Fue entonces cuando escuché:
—Trac, trac, trac.
Era Raquel, perforando tarjetas.
Los policías se inclinaron hacia atrás y apoyaron sus espaldas en la silla. Se alejaron de Solange de forma sutil. Ella comenzó a llorar, y su boca se torció en llanto.
Continuó su relato:
—En ese momento me di cuenta de que mi mamá sólo podía enterarse si alguien le contaba sobre Felipe, y ese alguien era Raquel.
Fui caminando hacia su escritorio. Cada paso que daba retumbaba en la sala y algunos alzaron la vista para mirarme. Cuando estuve frente a ella, me preguntó si necesitaba algo. No contesté. Solo alcé la pesada abrochadora de hierro y me lancé sobre el escritorio para golpearla.
A partir de ese momento no recuerdo nada. Solo me acuerdo de cuando alguien me quitó la abrochadora de las manos y me levantaron de encima de Raquel. No la reconocí, ni siquiera reconocí que fuera una persona. Era una gran mancha de ropa, carne y sangre. Mucha sangre.
Solange se cubre la cara con las manos y se arroja a llorar en el pecho de la Dra. Rocamora. Los policías se ponen de pie y se retiran de la sala. Con la mirada, le señalan a la abogada que le darán su tiempo.
—El muchacho declaró algo interesante —preguntó el policía de anteojos al joven.

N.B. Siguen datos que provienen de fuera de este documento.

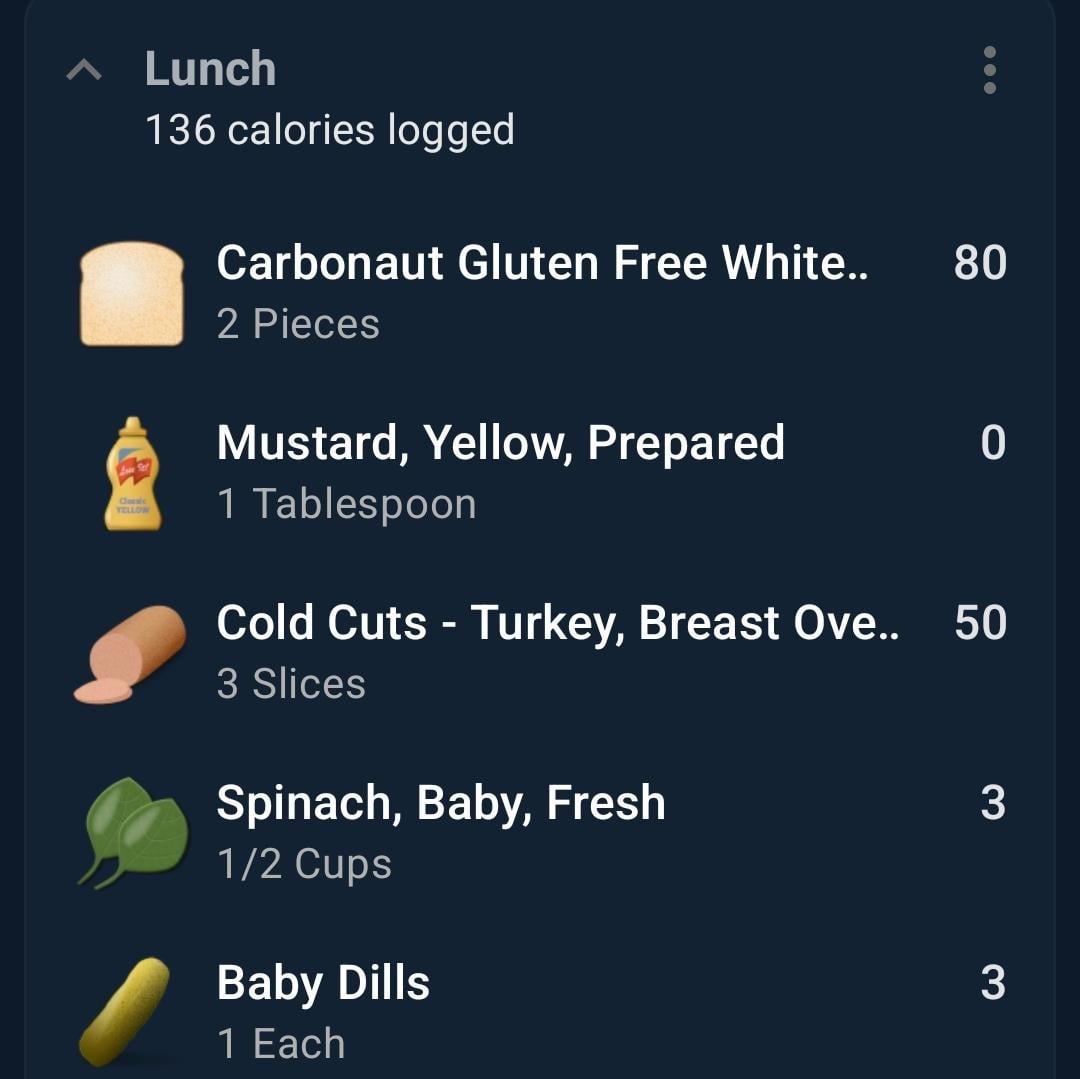Viewport: 1080px width, 1079px height.
Task: Tap the spinach leaves icon
Action: point(133,833)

—Confirmó que, una vez, se sentó en la misma mesa que la chica, pero se levantó y la dejó sola. Nunca más volvió a cruzar palabra con ella, y no encontramos ningún testigo que niegue lo que dice. Además, la historia que ella contó sobre él no es real. Ni siquiera estudia Literatura, ni tiene un perro.
El viejo se quitó los anteojos y los limpió con un pañuelo mientras decía:
—Me pregunto si la tal Susana existirá, porque ella vivía en un cuartito al fondo de la biblioteca junto con Raquel, su mamá.
—Tal vez su mente buscó una forma de quitar a su madre de su único mundo privado: la biblioteca —dijo el joven policía, levantando los hombros.